### Records to process
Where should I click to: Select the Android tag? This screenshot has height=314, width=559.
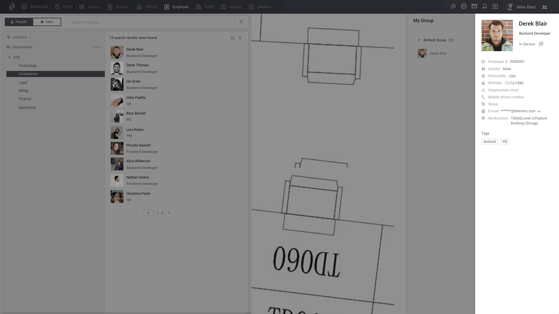(489, 142)
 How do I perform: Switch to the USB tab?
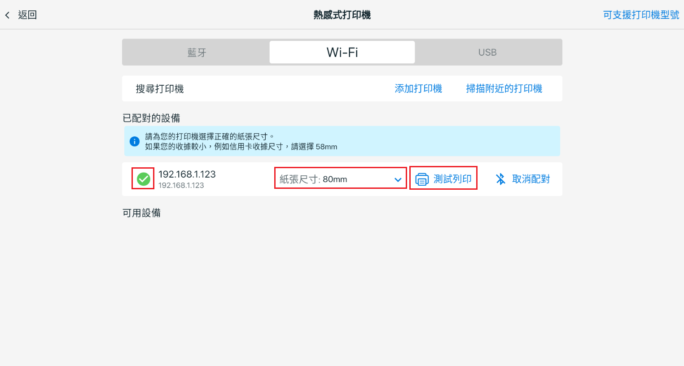click(x=487, y=52)
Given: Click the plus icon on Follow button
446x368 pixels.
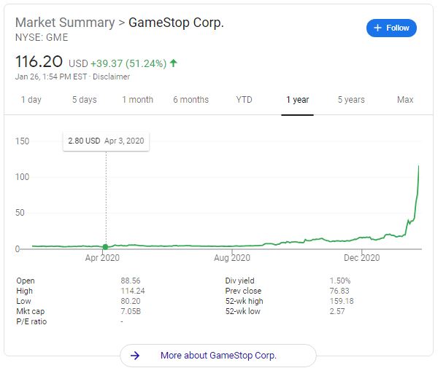Looking at the screenshot, I should 378,28.
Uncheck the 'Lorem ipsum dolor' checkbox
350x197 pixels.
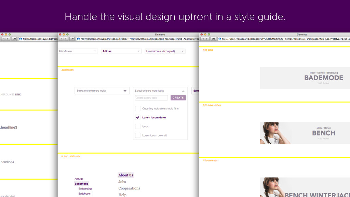pyautogui.click(x=137, y=117)
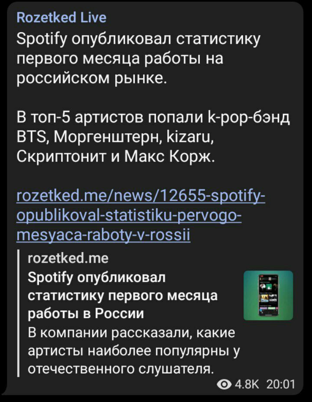
Task: Follow the rozetked.me/news/12655-spotify- link line
Action: pos(140,196)
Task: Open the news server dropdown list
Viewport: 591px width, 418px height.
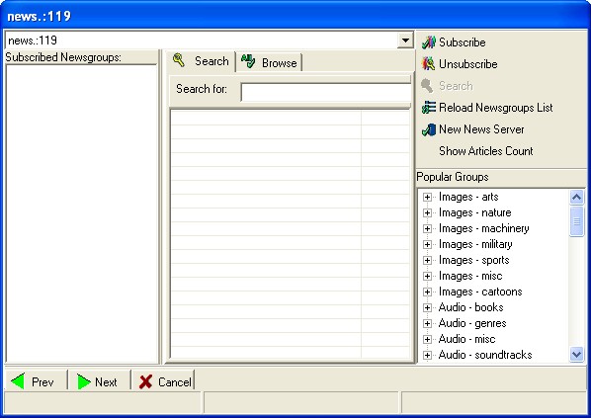Action: pos(405,40)
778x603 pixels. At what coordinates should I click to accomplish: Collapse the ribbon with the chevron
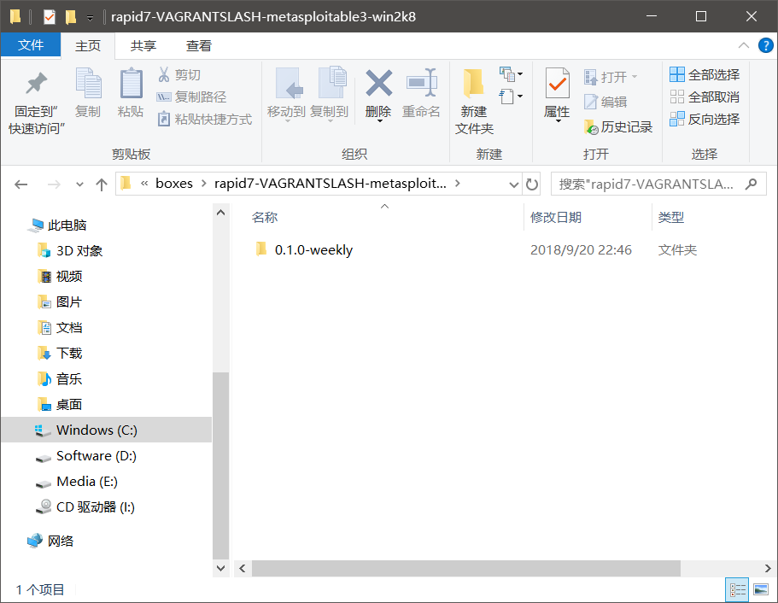744,45
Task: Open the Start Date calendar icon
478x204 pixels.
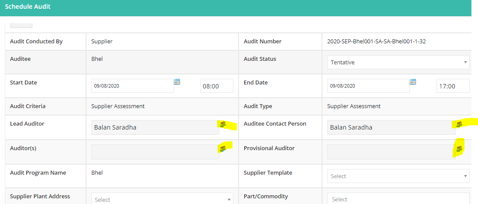Action: click(x=177, y=81)
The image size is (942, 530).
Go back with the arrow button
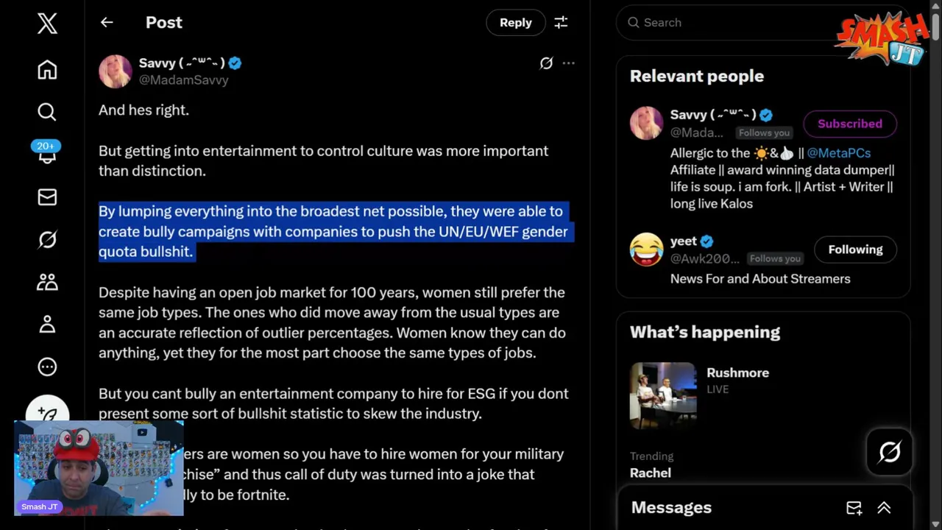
######
**Exercise instructions**: Return every line in the rows above that contains the word "Follow". Case counts.

**Task result**:
Given: Click the plus icon on Follow button
Task: Follow the rozetked.me/news/12655-spotify- link line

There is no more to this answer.